[ERROR] Can't start cross cluster replication

I have installed the cross cluster plugin on both the clusters, and my ES version is 7.10.2, opendistron version is 1.13.2.
I am follew to cross cluster connectivity as mentioned in step (cross-cluster-replication/HANDBOOK.md at main · opendistro-for-elasticsearch/cross-cluster-replication · GitHub)

When I try the steps to “Start replication”, I get the following error
curl -k -u testuser:testuser -XPUT “https://${FOLLOWER}/_opendistro/_replication/follower-01/_start?pretty” -H ‘Content-type: application/json’ -d’{“remote_cluster”: “leader-cluster”, “remote_index”: “leader-01”}’
{
“error” : {
“root_cause” : [
{
“type” : “action_not_found_transport_exception”,
“reason” : “No handler for action [internal:indices/admin/opendistro/replication/index/start]”
}
],
“type” : “action_not_found_transport_exception”,
“reason” : “No handler for action [internal:indices/admin/opendistro/replication/index/start]”
},
“status” : 500
}

Please help me on this issue please.Thanks,
Cindy

@ccr-devs Any thoughts here?

Hi Cindy,

Apologies for the delay. It looks like you are missing the cross-cluster-replication plugin. You can confirm this by running the following command.

curl -k -u testuser:testuser -XGET “https://${FOLLOWER}/_cat/plugins

curl -k -u testuser:testuser -XGET “https://${LEADER}/_cat/plugins

The current CCR plugin is experimental and need to be installed explicitly. Can you try the instructions if you haven’t already?

Please let us know if these steps didn’t help.

Dear @krishna_ggk

I use internal user-testuser will show no permission, I get the following error
curl -k -u testuser:testuser -XGET https://${FOLLOWER}/_cat/plugins
{
“error” : {
“root_cause” : [
{
“type” : “security_exception”,
“reason” : “no permissions for [cluster:monitor/nodes/info] and User [name=testuser, backend_roles=, requestedTenant=null]”
}
],
“type” : “security_exception”,
“reason” : “no permissions for [cluster:monitor/nodes/info] and User [name=testuser, backend_roles=, requestedTenant=null]”
},
“status” : 403
}

So I run the following command by admin, I get the following response
curl -k -u admin:admin -XGET https://${LEADER}/_cat/plugins?pretty
LEADER

I find LEADER ndoe1 and FOLLOWER node3 CCR plugin aren’t installed explicitly installed explicitly.
So i run command to check in /usr/share/elasticsearch/bin/elasticsearch-plugin, here is showing already install.
q01-list

Thanks for your response!
Cindy

Hi @krishna_ggk

Update my experiment!
LEADER ndoe1 and FOLLOWER node3 CCR plugin aren’t installed explicitlyinstalled explicitly with using this command to find out curl -k -u admin:admin -XGET https://${LEADER}/_cat/plugins?pretty
I stopped LEADER ndoe1 and FOLLOWER node3,then CCR was successful.
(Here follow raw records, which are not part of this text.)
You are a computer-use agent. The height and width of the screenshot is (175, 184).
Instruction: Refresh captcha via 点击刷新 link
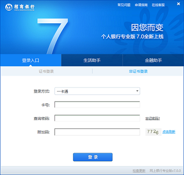click(169, 132)
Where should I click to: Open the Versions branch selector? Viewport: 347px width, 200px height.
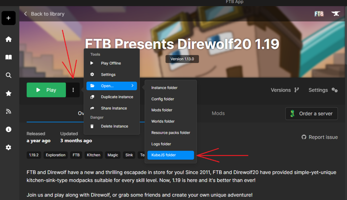point(285,90)
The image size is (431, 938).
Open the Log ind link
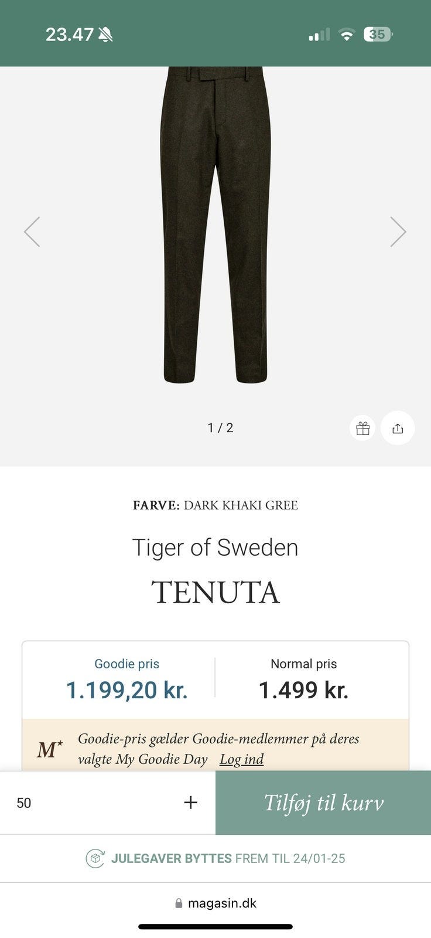pos(241,759)
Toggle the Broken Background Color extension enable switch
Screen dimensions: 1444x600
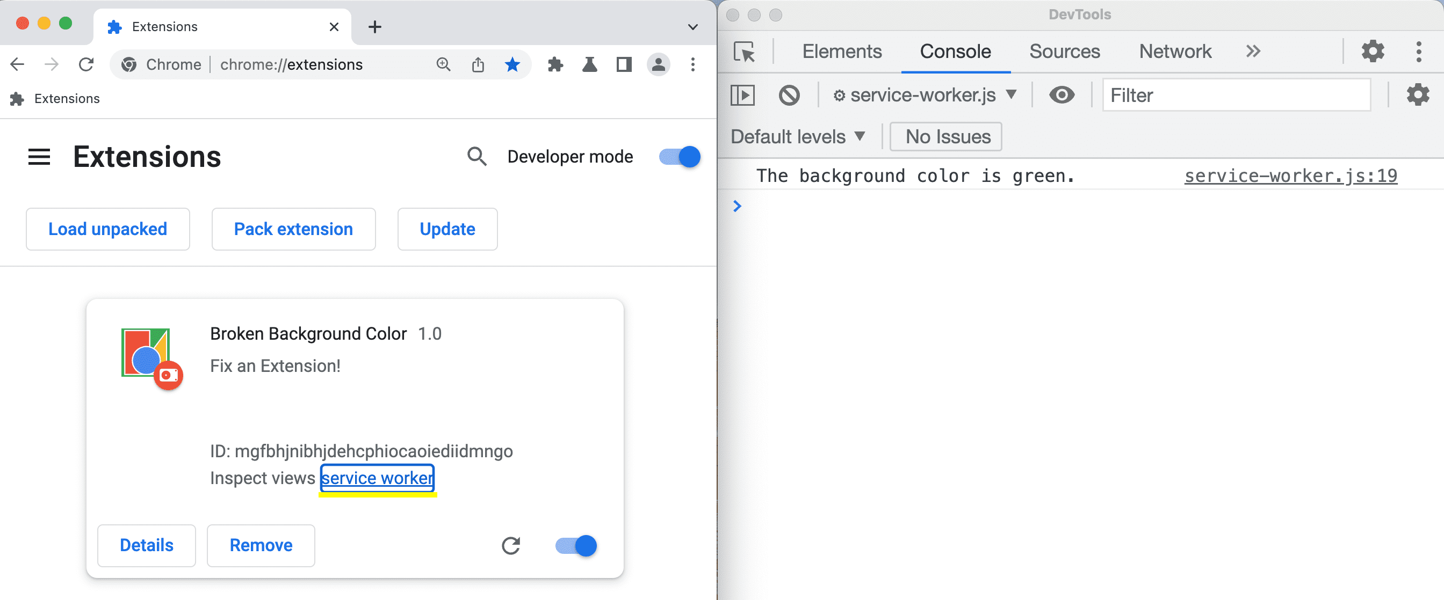575,545
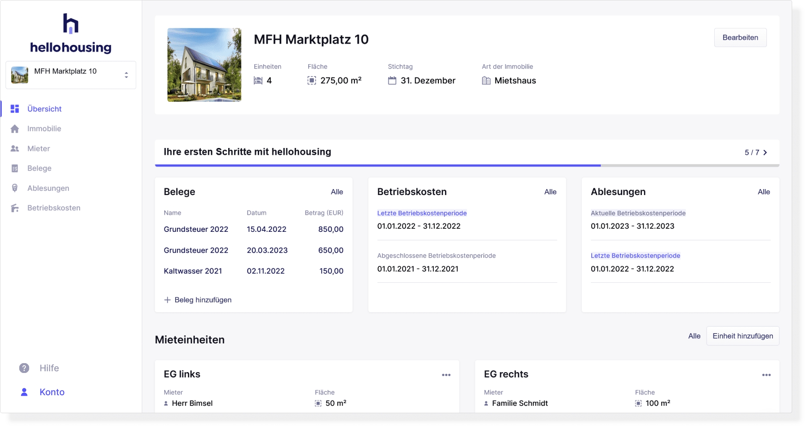Click the plus icon for Beleg hinzufügen
The image size is (805, 426).
point(167,300)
I added doc with leader-01 index, i didn’t why follower-03 don’t replicated from leader-01 doc.
(leader and follower cluster doc count as shown below)

1 Like

I guess we called it is a feature, not a bug :joy:

BTW I test CCR in the dev tool in 2 clusters, each cluster has 3 nodes. ( i used admin user so I guess it already has all required permission )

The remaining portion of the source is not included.